Health Highlights: Dec. 6, 2019
Retail Prescription Drug Prices Fall For First Time in 45 Years Premature Babies Have Higher Risk of Diabetes New Results for Experimental Alzheimer's Drug
Here are some of the latest health and medical news developments, compiled by the editors of HealthDay:
Retail Prescription Drug Prices Fall For First Time in 45 Years
Retail prescription drug prices in the United States fell by 1% last year, a new government report shows.
It said the overall decrease was due to drops in generic drug prices and slow growth in the cost of brand-name medications, the AP reported.
It's the first such decline in 45 years, according to U.S. Department of Health and Human Services experts. The last one was a 0.2% decrease in 1973.
Only retail pharmacy prescriptions had an overall price drop, not medications given in hospitals or doctor's offices, the AP reported.
Premature Babies Have Higher Risk of Diabetes
Premature babies have an increased risk of type 1 and type 2 diabetes, researchers report.
They analyzed data from nearly 4.2 million babies who were born in Sweden from 1973 to 2014 and followed for up to 43 years, with an average of 23 years, The New York Times reported.
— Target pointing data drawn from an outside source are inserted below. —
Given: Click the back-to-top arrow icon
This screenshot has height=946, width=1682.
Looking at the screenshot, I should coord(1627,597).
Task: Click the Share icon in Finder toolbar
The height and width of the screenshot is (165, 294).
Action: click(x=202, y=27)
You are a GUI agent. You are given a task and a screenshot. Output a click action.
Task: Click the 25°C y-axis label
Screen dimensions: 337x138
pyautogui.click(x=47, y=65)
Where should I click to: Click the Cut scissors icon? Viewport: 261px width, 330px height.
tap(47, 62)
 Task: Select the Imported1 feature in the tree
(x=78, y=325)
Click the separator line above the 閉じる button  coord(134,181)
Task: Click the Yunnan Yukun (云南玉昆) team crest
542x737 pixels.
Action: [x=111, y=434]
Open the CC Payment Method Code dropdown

Compared with full-term babies, premature babies had a 21% increased relative risk for type 1 diabetes and a 26% increased risk for type 2 diabetes before age 18, according to the study published in the journal Diabetologia.
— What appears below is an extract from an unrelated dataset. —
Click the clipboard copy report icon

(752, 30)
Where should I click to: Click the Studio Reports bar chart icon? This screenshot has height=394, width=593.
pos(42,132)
After age 18, the risk of type 1 diabetes was 24% higher and the risk of type 2 diabetes was 49% among those who were born premature. Premature girls had a slightly higher risk than premature boys, The Times reported.
New Results for Experimental Alzheimer's Drug
New study results about an experimental drug its maker claims can slow mental decline in Alzheimer's disease patients were released Thursday.
Studies on aducanumab were halted earlier this year because the drug didn't appear to be effective. But the new results suggest it's effective at a high dose, the Associated Press reported.
The findings were presented at an Alzheimer's conference in San Diego.
However, some experts say that changes during the study and unusual analyses make the results difficult to interpret and the risks and benefits of the drug unclear, the AP reported.
"I don't see how you can conclude anything other than that another trial needs to be done," said Dr. David Knopman of the Mayo Clinic, who is a member of an FDA panel likely to review the drug.
He's not likely to participate in such a review because he was involved in one of the studies, the AP reported.
Aducanumab -- being developed by U.S. company Biogen and Japanese company Eisai -- is designed to clear harmful plaques, or protein clumps, from the brain.